Department of Obstetrics and Gynecology, Hospital Universitario Donostia, San Sebastián, Spain.
Department of Obstetrics and Gynecology, Hospital 12 de Octubre, Madrid, Spain.
J Minim Invasive Gynecol. 2019 Jan;26(1):23-24. doi: 10.1016/j.jmig.2018.02.016. Epub 2018 Mar 2.
To determine the importance of a dual (cervical and fundal) indocyanine green (ICG) injection and thorough dissection for the detection of sentinel lymph nodes (SLNs).
Description and step-by-step demonstration of the surgical procedure using video (Canadian Task Force classification III).
Hospital Universitario Donostia, San Sebastián, Spain.
A 60-year-old woman with a diagnosis of IAG1 endometrial adenocarcinoma (EC).
The patient received a cervical and transcervical fundal ICG injection for para-aortic and pelvic SLN detection in the setting of a research protocol, followed by a total hysterectomy and bilateral salpingo-oophorectomy with a frozen section of the uterus as a standard approach [1]. Institutional Review Board approval was obtained for the research protocol of this study.

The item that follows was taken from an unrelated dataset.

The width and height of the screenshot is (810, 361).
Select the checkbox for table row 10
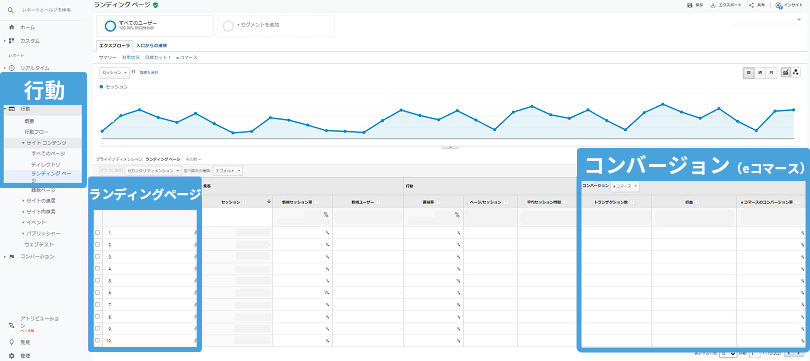tap(98, 340)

Dual ICG injection [2] adds the benefit of a cervical injection (that best evaluates the pelvic region [3]) to the fundal injection, with better spread to the lumboaortic pathway [4] so as not to lose the aortic drainage and aortic SLN, whose relevance is still discussed due to its low incidence of metastasis [5]. This search does not add to the associated morbidity but is associated with increased operative time. For pelvic SLN dissection, patience and good training are key; the surgeon must always be on the lookout for uncommon pathways if no SLN is detected in the classical areas. The final histological classification was upgraded to a grade IIIC2 (ie, micrometastasis in the aortic and pelvic-right pararectal space) EC, 3 cm G1 with no lymphovascular invasion.

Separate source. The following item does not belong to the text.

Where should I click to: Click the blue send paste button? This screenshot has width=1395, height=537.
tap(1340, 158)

Dual ICG injection allows comprehensive mapping not only of pelvic SLNs, but also of para-aortic SLNs, in EC, maximizing the identification of all possible affected areas. Nonetheless, the relevance of its added benefit requires further evaluation.
确定双重(宫颈和宫底)吲哚菁绿(ICG)注射和彻底解剖对于检测前哨淋巴结(SLN)的重要性。
使用视频描述和逐步演示手术过程(加拿大任务组分类 III)。
西班牙圣塞瓦斯蒂安的 Donostia 大学医院。
一名 60 岁女性,诊断为 IAG1 子宫内膜腺癌(EC)。
患者接受了宫颈和经宫颈宫底 ICG 注射,用于在研究方案中检测腹主动脉和盆腔 SLN,随后进行全子宫切除术和双侧输卵管卵巢切除术,并对子宫进行冷冻切片作为标准方法[1]。本研究的研究方案获得了机构审查委员会的批准。
双重 ICG 注射[2]增加了宫颈注射的益处(最能评估盆腔区域[3]),宫底注射更好地扩散到腰主动脉途径[4],以免失去主动脉引流和主动脉 SLN,由于其转移的低发生率[5],其相关性仍在讨论中。这种搜索不会增加相关的发病率,但与手术时间的增加有关。对于盆腔 SLN 解剖,耐心和好的培训是关键;如果在经典区域未检测到 SLN,外科医生必须始终注意不常见的途径。最终的组织学分类升级为 IIIC2 级(即主动脉和盆腔右侧旁直肠间隙的微转移)EC,3cm G1 且无淋巴血管侵犯。
双重 ICG 注射不仅允许对 EC 进行盆腔 SLN 的全面映射,还允许对腹主动脉 SLN 进行全面映射,最大限度地识别所有可能受影响的区域。尽管如此,其额外益处的相关性仍需要进一步评估。